(Stored data)
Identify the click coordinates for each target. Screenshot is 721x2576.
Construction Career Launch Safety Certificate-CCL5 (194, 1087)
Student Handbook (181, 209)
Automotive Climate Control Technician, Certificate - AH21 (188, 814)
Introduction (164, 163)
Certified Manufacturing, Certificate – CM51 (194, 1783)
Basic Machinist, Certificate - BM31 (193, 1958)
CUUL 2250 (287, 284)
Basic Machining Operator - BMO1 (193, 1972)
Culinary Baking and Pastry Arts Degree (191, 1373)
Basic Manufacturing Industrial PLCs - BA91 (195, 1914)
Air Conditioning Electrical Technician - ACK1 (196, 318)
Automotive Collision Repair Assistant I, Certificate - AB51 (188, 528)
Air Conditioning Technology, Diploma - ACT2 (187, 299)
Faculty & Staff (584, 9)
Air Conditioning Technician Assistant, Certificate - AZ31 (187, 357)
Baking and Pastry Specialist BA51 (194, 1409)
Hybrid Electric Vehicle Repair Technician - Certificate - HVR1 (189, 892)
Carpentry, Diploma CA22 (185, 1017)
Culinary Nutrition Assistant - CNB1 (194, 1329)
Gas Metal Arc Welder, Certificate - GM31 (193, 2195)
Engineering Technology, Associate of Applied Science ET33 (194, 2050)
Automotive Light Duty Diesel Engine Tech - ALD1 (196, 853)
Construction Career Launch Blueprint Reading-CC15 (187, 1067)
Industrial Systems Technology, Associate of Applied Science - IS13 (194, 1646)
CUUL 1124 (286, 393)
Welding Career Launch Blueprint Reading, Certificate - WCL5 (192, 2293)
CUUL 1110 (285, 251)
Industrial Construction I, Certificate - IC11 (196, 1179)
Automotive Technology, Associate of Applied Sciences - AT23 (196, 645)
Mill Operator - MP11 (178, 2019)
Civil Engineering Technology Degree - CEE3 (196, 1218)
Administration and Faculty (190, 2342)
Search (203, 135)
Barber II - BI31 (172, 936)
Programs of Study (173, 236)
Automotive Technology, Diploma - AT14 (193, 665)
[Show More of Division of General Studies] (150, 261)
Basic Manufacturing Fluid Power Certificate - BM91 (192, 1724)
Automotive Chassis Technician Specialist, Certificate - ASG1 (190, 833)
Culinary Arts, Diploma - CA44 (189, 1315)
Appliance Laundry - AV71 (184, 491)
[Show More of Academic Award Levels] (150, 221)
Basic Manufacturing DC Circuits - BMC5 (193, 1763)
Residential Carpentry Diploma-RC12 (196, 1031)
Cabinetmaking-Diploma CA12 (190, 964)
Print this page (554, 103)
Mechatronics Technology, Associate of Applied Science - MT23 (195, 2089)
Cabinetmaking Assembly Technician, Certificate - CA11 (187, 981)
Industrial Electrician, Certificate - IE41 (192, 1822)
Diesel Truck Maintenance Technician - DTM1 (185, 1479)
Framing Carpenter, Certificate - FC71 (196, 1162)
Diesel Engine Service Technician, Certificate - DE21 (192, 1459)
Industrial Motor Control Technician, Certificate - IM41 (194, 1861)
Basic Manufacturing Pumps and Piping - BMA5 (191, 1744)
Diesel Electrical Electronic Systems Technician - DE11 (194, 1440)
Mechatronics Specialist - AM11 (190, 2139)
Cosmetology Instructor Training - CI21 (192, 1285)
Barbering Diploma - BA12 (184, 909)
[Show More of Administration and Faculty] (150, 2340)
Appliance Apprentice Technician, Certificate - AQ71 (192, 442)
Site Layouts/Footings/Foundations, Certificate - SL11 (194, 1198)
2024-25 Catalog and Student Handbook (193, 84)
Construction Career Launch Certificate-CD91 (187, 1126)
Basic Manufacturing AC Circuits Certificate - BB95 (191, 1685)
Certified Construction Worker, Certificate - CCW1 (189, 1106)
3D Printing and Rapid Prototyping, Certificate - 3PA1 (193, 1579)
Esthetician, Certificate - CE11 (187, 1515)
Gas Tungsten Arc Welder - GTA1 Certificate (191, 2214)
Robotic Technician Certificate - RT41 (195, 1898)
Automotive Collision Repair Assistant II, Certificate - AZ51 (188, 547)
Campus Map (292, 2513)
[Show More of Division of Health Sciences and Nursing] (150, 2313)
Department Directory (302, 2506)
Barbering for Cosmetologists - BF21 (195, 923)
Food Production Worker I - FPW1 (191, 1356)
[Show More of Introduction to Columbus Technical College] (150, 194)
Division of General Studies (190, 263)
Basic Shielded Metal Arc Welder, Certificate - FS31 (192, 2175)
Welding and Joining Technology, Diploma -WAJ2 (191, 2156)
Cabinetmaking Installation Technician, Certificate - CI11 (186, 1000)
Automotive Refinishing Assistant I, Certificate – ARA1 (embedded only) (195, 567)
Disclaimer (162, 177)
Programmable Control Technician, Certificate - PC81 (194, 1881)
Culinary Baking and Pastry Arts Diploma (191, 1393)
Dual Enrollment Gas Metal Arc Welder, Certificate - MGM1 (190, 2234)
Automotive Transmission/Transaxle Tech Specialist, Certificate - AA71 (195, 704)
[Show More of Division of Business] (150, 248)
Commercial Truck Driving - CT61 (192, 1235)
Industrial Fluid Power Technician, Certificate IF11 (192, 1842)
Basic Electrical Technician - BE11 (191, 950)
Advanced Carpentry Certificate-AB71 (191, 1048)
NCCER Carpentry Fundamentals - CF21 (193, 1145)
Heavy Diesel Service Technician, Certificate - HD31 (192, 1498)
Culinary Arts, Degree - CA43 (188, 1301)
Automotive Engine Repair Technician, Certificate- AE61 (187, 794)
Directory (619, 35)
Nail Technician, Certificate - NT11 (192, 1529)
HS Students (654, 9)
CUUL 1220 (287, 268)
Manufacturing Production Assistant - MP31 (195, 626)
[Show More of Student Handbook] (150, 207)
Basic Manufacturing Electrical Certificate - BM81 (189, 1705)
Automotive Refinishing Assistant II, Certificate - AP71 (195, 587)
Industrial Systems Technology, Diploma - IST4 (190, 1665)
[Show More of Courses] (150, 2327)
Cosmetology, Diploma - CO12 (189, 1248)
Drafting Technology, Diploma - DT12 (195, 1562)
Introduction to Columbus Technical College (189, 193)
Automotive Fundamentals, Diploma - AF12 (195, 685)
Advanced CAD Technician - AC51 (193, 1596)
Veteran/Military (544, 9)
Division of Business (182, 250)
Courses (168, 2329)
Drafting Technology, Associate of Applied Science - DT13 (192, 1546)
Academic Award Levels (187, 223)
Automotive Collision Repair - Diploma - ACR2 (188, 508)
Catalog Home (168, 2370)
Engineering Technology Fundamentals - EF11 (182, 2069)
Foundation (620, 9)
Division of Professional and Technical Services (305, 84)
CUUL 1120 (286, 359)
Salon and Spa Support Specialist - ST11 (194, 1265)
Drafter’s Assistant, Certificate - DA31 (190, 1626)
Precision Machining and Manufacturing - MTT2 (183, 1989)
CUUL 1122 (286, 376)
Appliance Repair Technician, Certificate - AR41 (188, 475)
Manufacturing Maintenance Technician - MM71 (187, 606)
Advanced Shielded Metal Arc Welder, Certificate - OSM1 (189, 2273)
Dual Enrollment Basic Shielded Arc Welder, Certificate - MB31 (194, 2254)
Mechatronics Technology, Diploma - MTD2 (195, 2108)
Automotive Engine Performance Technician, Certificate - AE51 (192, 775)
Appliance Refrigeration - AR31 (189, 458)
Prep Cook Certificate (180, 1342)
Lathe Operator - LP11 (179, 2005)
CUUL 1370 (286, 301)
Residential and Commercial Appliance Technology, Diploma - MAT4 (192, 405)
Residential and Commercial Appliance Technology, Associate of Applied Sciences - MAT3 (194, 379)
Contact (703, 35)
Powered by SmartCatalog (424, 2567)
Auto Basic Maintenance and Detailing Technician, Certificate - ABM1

→ **WORK INSTRUCTIONS**:
A single number is the answer: how many lines in the records above contain the word "Cosmetology".

→ **WRITTEN RESPONSE**:
2